*** Data shown ***

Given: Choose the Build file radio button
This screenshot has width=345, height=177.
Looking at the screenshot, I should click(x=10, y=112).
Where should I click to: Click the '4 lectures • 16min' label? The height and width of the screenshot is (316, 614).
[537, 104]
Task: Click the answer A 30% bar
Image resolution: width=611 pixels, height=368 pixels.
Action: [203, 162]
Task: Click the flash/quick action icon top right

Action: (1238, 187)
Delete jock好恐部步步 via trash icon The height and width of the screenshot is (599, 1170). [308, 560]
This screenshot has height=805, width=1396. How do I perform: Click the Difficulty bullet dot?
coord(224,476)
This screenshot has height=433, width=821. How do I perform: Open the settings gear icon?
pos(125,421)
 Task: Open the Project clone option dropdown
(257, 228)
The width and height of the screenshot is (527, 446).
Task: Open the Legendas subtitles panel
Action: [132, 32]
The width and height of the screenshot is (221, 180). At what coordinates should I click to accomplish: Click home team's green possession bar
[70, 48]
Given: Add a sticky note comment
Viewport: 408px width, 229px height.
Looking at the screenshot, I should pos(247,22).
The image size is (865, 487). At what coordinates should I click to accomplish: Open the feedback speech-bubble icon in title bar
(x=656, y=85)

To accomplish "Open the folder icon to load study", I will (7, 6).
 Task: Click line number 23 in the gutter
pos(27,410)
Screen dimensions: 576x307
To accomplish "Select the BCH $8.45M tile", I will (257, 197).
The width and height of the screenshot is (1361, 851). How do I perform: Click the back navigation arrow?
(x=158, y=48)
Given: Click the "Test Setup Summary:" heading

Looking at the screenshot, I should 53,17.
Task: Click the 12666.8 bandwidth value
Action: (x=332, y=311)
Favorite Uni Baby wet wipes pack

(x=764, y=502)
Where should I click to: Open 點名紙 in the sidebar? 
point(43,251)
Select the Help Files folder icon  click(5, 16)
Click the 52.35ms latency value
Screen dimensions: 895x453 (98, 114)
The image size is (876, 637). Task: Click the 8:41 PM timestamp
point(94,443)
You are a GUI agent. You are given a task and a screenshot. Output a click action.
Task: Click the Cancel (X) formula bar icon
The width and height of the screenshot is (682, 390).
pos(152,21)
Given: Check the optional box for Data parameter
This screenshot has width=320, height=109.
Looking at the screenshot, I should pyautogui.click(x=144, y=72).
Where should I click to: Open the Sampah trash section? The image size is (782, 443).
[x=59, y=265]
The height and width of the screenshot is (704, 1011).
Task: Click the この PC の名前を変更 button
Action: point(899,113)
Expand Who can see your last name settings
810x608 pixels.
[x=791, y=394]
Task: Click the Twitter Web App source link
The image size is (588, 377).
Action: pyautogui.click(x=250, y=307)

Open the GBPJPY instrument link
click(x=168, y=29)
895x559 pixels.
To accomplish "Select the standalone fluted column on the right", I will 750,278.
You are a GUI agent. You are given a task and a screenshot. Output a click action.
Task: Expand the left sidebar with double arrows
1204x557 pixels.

***

▸ **Exercise**: The expected answer is an exact copy of the lines beginning at the one with "The image size is (876, 637)." and running to the end of the entries above.

▸ **Your solution**:
The image size is (876, 637). Task: Click the 8:41 PM timestamp
point(94,443)
You are a GUI agent. You are given a task and a screenshot. Output a click action.
Task: Click the Cancel (X) formula bar icon
The width and height of the screenshot is (682, 390).
pos(152,21)
Given: Check the optional box for Data parameter
This screenshot has width=320, height=109.
Looking at the screenshot, I should pyautogui.click(x=144, y=72).
Where should I click to: Open the Sampah trash section? The image size is (782, 443).
[x=59, y=265]
The height and width of the screenshot is (704, 1011).
Task: Click the この PC の名前を変更 button
Action: point(899,113)
Expand Who can see your last name settings
810x608 pixels.
[x=791, y=394]
Task: Click the Twitter Web App source link
The image size is (588, 377).
Action: pyautogui.click(x=250, y=307)

Open the GBPJPY instrument link
click(x=168, y=29)
895x559 pixels.
To accomplish "Select the standalone fluted column on the right", I will 750,278.
You are a GUI agent. You are given a task and a screenshot. Output a click action.
Task: Expand the left sidebar with double arrows
1204x557 pixels.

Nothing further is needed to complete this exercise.